By Andra Watkins
Project 2025’s Promise 4 is all about Christian Nationalists’ definition of the good life. When they talk about taking back their right to pursue the good life, they mean the Christian life or the holy life.
There is a reason why the private economy hews to the maxim “the customer is always right” while government bureaucracies are notoriously user-unfriendly, just as there is a reason why private charities are cheerful and government welfare systems are not. It’s not because grocery store clerks and PTA moms are “good” and federal bureaucrats are “bad.” It’s because private enterprises—for-profit or nonprofit—must cooperate, to give, to succeed. So as the American people take back their sovereignty, constitutional authority, respect for their families and communities, they should also take back their right to pursue the good life.
Project 2025, page 1
Project 2025’s coupling of the good life with private charities is no accident. They are laying the groundwork for federal and state taxpayer funds to flow to religious charities. They mean to send billions of public dollars to churches and religious non-profits that don’t pay income tax.

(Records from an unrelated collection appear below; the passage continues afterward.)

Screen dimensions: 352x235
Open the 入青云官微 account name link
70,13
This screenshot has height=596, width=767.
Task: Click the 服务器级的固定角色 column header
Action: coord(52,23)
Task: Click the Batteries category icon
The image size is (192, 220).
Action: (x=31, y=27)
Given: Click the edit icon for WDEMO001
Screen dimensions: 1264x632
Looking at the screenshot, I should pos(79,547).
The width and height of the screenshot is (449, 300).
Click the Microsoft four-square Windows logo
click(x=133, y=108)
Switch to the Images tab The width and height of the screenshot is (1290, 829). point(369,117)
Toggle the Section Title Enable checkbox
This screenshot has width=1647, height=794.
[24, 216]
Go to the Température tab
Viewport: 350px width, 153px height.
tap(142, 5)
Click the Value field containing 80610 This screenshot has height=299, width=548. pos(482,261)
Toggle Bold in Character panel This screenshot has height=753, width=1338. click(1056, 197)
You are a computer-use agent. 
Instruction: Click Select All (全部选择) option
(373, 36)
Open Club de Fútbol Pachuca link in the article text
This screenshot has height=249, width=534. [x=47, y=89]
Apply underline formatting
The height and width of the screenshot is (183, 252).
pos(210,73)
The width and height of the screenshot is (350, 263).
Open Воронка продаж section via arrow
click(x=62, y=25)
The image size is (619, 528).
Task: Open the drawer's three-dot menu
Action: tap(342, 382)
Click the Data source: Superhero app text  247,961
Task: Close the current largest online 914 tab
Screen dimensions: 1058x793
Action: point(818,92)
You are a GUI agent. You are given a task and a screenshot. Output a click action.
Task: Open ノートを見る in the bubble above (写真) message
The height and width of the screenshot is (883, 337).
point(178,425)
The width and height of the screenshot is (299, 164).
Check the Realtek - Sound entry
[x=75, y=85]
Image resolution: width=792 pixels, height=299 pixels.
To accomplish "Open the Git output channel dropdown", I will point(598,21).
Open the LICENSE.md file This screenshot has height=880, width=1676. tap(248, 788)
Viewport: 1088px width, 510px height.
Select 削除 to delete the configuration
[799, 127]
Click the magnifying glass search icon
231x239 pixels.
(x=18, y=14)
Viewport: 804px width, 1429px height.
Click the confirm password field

The Supreme Court’s recent criminalization of homelessness is yet another example of this objective. In that case, a local religious homeless shelter had multiple empty beds while the unhoused slept outside. If the unhoused cannot sleep outside without being criminalized, four of the six local options will be to submit to religious indoctrination for a meal and a bed.
Let’s take a deeper dive into what that looks like.
In “How Project 2025 Might Punish Your Hard-On,” we covered one Texas program that entraps men soliciting prostitutes and forces them to choose: Spend time in jail or enter a religious anti-prostitution program at their own expense.
Or take Montana’s Hope Center Ministries, a sober living facility in Helena and Clancy.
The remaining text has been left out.